Simply put, there is
too much water that has passed under the bridge for a fair assessment
to be made of the consequences, and
in particular the prejudice, of
reviewing the order at this stage.
[22]
In considering whether the delay in the present matter should be
condoned, the court must also have regard to the fact that
the
parties have conducted themselves in accordance with the
implementation of the order: the Jones’ have paid less than
they are contractually bound to do and the bank has received such
payments under the court order, while the outstanding capital
on the
debt in question has continued to increase, given that not even the
monthly interest instalment which the Jones’ were
required to
pay under the credit agreement has been met.
[23]
In my view, the review of the order at this stage would create a
commercial nightmare for both parties and undoubtedly be prejudicial
to the debtors. The calculation of what would have been due to the
bank had the order not been made, or had the debt otherwise
have been
re-scheduled lawfully and the contract enforced in its original
terms, will not be a simple exercise given that, as a
matter of fact,
the Jones’ have been making part payment of what was
contractually due. Resorting to mixed metaphors, it
will be well nigh
impossible to unscramble the omlette in this case. For that reason
alone I consider that an order for review
would not be in the
interests of justice. It follows, in my view, that the application
for condonation of the delay in bringing
the reviewshould not be
granted.
[24]
The main focus of Mr Rourke SC’s argument was however on the
ultra vires
point. While the legal consequences of an order
made beyond the jurisdiction of the lower court are not in issue, and
while it is
established law (per
Motala
) that such an
order may be ignored because it is of no force and effect
ab
initio,
counsel for the bank urged the court to consider granting
declaratory relief in order that the correct interpretation of
sections
86 and 87 could be clearly conveyed to magistrate’s
courts hearing applications for debt review.
[25]
Ms Hartley’s affidavit reveals that orders of the sort made in
this case and in
Norris
are all too commonplace in the
lower courts and she goes on to demonstrate how the banks, while
struggling to keep track of the
plethora of orders made across the
country, are affected by the granting of such unlawful orders.
“
[35] I
refer later in this affidavit to the extent to which the applicant
has been negatively affected financially from unlawful
re-arrangement
orders of this kind. In truth, however, all credit providers
throughout the country are confronted with the same
problem. I am
unfortunately unable to provide any precise data concerning the
extent of the problem in the industry as such data
does not exist.
[36]
What is clear to me, however, as someone operating within the credit
industry, is that the problem is widespread
with many Magistrates
being under the mistaken impression that they have the jurisdiction
to reduce, vary, or even extinguish interest
payable when making
re-arrangement orders in terms of section 86 (7)(c) when, as a matter
of law, they do not. Similarly Magistrates
suffer the mistaken
impression that a re-arrangement order, which contemplates a monthly
instalment less than the interest which
accrues to the debt, falls
within the ambit of the Act.

━━━━━━━━━━━━━━━━

> [TASKS FOR THIS EXERCISE]:
a - Rewrite the paragraph of the judgment excerpt beginning "In considering whether the delay in the present matter" as a short bulleted list that keeps its main facts.
b - According to the judgment excerpt, what does the law established in Motala say about an order made beyond the jurisdiction of the lower court?
c - Resume the judgment excerpt, picking up right after its final sentence.
The lines that follow are separate material and are not connected to the judgment excerpt.

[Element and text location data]
━━━━━━━━━━━━━━━━

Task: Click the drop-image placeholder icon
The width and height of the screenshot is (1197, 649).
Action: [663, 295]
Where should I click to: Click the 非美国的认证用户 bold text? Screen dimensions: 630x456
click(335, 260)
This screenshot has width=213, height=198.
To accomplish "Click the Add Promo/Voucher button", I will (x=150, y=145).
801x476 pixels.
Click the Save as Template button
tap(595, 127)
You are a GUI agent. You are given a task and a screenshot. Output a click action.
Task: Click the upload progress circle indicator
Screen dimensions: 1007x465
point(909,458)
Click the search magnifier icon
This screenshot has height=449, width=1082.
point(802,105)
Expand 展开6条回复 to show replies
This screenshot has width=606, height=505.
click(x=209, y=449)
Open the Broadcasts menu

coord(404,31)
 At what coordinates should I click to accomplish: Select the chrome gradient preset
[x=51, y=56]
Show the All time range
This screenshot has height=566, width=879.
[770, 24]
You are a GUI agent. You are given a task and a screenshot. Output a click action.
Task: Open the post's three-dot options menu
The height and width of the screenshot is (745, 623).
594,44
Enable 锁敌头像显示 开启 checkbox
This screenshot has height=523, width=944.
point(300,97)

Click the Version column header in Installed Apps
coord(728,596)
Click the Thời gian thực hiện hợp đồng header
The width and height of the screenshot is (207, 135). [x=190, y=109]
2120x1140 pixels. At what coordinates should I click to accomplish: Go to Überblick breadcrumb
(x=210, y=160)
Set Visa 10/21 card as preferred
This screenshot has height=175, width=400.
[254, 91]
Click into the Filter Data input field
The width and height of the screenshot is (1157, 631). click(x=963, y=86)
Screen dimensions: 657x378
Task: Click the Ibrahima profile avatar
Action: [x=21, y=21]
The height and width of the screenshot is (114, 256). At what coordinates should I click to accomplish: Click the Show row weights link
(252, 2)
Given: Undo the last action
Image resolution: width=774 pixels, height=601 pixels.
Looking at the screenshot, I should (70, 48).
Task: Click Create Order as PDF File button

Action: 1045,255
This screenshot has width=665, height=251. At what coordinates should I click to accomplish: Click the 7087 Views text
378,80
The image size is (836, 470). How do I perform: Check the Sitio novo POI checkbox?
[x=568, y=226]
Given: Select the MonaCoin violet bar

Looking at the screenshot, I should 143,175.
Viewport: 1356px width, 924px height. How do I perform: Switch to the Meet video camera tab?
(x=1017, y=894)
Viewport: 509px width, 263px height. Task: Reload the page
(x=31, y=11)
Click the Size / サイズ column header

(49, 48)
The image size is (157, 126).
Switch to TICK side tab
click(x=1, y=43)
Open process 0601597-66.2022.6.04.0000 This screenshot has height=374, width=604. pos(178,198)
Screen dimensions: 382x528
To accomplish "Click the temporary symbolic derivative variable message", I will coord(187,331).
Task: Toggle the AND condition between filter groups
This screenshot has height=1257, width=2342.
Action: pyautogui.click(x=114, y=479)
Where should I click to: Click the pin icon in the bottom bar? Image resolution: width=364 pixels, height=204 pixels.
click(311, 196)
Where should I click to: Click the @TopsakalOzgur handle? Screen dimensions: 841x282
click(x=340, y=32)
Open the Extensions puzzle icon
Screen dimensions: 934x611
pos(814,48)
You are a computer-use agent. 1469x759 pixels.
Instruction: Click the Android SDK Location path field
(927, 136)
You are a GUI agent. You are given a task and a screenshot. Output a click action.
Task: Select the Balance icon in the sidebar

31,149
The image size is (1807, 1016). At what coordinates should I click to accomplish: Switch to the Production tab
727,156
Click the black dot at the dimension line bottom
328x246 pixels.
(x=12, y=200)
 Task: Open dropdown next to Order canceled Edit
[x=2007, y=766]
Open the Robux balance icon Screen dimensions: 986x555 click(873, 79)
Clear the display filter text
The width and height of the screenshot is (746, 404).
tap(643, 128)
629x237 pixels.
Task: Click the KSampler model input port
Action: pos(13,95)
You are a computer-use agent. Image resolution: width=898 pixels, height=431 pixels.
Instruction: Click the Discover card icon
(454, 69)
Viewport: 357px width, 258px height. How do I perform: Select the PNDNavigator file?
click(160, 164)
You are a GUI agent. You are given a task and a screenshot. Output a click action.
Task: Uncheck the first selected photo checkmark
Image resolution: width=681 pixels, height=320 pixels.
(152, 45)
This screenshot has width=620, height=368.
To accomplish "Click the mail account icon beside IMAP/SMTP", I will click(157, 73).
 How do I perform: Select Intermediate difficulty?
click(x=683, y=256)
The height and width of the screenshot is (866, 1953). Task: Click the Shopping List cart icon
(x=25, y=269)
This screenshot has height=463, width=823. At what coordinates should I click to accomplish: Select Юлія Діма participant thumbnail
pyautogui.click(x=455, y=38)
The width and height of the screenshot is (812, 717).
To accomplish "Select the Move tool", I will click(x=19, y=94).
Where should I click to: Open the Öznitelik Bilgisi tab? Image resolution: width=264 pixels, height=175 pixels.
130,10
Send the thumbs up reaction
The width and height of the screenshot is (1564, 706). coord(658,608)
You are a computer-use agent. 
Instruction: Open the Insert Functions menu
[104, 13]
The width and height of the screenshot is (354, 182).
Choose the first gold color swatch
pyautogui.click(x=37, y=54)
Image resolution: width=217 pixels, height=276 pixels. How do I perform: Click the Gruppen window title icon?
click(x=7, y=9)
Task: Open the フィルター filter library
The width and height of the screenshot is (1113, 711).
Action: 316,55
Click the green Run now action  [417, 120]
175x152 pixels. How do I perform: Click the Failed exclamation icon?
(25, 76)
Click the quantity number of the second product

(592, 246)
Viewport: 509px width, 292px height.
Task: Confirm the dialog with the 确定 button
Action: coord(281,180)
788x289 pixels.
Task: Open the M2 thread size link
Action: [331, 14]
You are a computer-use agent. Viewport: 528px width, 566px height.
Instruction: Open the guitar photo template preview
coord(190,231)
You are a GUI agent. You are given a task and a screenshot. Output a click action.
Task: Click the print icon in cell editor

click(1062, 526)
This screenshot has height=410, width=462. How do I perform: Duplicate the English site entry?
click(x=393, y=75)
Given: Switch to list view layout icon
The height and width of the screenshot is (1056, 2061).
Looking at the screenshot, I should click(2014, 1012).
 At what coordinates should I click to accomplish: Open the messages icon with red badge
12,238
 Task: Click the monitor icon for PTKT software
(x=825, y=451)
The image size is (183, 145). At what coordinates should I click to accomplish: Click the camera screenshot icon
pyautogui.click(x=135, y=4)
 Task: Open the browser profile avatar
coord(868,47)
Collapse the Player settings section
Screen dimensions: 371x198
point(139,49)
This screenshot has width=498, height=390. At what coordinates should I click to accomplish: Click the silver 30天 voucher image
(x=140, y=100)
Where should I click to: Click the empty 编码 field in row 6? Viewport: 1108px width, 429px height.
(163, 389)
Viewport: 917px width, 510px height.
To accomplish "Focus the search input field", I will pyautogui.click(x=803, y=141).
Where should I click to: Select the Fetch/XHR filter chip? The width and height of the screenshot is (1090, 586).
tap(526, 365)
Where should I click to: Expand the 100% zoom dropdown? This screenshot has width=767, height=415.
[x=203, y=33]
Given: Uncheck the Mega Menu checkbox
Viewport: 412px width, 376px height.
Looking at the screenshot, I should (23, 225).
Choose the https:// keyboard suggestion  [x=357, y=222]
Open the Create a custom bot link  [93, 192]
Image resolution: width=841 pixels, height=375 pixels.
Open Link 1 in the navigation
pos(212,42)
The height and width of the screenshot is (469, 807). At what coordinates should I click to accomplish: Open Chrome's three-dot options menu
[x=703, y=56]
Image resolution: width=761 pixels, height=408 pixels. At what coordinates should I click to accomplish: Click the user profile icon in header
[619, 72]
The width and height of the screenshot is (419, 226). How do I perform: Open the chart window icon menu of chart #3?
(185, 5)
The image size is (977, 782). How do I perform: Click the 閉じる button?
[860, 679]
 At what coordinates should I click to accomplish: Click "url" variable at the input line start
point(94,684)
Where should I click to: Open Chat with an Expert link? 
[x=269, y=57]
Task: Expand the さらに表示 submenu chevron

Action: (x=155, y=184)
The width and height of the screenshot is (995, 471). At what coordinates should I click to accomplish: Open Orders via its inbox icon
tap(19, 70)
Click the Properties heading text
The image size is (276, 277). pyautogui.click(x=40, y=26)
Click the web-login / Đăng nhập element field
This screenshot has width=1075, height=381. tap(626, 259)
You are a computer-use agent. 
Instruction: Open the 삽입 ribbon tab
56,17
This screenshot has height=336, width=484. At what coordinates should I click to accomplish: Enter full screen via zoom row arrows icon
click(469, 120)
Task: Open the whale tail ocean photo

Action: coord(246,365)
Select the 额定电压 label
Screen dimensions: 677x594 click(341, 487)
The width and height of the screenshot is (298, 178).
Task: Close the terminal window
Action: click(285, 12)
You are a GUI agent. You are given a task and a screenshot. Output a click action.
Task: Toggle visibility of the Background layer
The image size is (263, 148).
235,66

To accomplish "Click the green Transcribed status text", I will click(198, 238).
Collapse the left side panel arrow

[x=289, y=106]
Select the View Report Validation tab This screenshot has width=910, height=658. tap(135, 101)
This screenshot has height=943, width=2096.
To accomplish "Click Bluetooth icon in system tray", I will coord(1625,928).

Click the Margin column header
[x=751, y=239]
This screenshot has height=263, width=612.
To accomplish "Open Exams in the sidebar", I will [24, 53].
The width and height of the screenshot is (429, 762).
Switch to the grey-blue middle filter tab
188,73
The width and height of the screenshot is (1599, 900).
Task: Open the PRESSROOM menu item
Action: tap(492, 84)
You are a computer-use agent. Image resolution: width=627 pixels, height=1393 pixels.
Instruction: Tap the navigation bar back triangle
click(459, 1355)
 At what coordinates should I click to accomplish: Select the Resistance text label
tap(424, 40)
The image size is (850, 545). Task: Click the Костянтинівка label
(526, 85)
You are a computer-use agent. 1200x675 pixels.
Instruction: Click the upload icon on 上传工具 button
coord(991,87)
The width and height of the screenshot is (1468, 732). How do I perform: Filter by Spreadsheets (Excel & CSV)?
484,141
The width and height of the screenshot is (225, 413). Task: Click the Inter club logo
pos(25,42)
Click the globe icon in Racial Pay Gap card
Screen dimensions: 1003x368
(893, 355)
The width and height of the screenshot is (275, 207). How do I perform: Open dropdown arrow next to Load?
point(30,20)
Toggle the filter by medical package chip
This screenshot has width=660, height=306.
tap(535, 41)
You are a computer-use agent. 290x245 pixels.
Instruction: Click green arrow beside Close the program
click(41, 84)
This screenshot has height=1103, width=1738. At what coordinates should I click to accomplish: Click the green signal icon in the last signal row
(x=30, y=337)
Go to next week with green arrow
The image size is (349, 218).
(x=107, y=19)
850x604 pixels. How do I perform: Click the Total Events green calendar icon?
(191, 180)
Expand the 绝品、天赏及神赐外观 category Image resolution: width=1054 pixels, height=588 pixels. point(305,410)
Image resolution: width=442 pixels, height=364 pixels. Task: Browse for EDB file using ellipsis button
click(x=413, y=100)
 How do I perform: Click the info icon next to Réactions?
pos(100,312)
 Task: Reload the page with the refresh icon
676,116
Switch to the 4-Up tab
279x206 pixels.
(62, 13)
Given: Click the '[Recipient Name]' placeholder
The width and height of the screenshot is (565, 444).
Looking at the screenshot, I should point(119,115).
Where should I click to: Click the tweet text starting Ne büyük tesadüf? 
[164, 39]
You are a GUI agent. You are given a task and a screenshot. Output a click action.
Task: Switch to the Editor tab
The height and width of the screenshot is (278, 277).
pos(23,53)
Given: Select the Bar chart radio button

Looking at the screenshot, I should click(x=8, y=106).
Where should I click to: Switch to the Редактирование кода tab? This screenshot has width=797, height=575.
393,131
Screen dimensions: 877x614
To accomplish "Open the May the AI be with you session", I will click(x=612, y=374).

━━━━━━━━━━━━━━━━

> [RESPONSES BY TASK]:
a -
- In deciding whether to condone the delay, the court must consider that the parties have acted according to the order.
- The Jones' have paid less than the contract binds them to pay.
- The bank has received those payments under the court order.
- The outstanding capital on the debt has continued to grow, since even the monthly interest instalment required by the credit agreement has not been met.

b - Such an order may be ignored because it is of no force and effect ab initio.

c -
[37]
This Re-arrangement Order (sic) is, to my knowledge as a consequence
of my involvement in the credit industry,
of a kind which is
routinely made in the Magistrate’s Courts across the country.
It is of a kind, therefore, which has wide
and far-reaching
implications for both the Applicant and other credit providers in the
Republic. I say so because such re-arrangement
orders are unlawful,
for the reasons provided in this affidavit. This
notwithstanding, many Magistrate’s Courts throughout
South
Africa make these kinds of orders regularly and they are implemented
by large swathes (sic) of those involved in the credit
industry -
apparently on the mistaken assumption that they are lawful.
Re-arrangement orders of this unlawful kind impact negatively
on the
entire credit industry.
[38]
In the first instance, the protection afforded to credit providers by
section 3 (g) of the Act is negated when
orders of this kind of
granted. The credit provider concerned does not then receive all that
is due to it. Stated differently,
the consumer does not satisfy all
her, his or its financial obligations to the credit provider as
contemplated in section 3(c)(i),
read together with section 3 (g) and
section 3 (i) of the Act.
[39]
If such orders are allowed to stand, this would represent a material
credit risk which a credit provider would
necessarily have to take
into account routinely when determining the risks it faces both
generally and specifically in respect
of any particular consumer. The
commercial effect of such risk being taken into account would be that
those consumers who are at
the margins of qualifying for credit and
who would otherwise do so would now, as a consequence of the risk
being taken into account,
no longer do so. This would undermine a
fundamental purpose of the Act which is to extend the granting of
credit to those who previously
did not qualify for credit as
contemplated in Section 3 (a) of the Act, as they lived on the
margins of affluence.
[40]
It is fundamentally important, in the circumstances that clarity be
obtained from this Honourable Court in the
form of the relief sought
by the Applicant.”
[26]
I would remark in passing that the problem of illegality does not
originate with the magistrate for it is the debt counselor
who makes
the recommendation to the magistrate as to how the debt should be
re-scheduled. It is therefore to those participants
in the debt
re-scheduling process that an declaratory order would primarily
apply.
[27]
This court’s power to issue a declaratory order is contained in
section 21(1)(c)
of the
Superior Courts Act, 10 of 2013
. The wording
is similar to the erstwhile power conferred upon the court under
section 19(1)(a)(iii)
of the now repealed Supreme Court Act, 59 of
1959 and the jurisprudence which developed under that section is
accordingly applicable.
Previously it was held that courts would not
pronounce upon abstract or academic points of law and that there had
to be an
existing or concrete dispute between persons (albeit as to
future or contingent rights) before the court would act.
[9]
That position changed with the decision of the Appellate Division in
Nell
[10]
,
where the court found that an existing dispute was not a prerequisite
to the exercise by the court of jurisdiction under the erstwhile
section. It was only necessary that there should be interested
parties upon whom the declaratory order would be binding: the
necessity
for an actual dispute is not required in section 21 (1) (c)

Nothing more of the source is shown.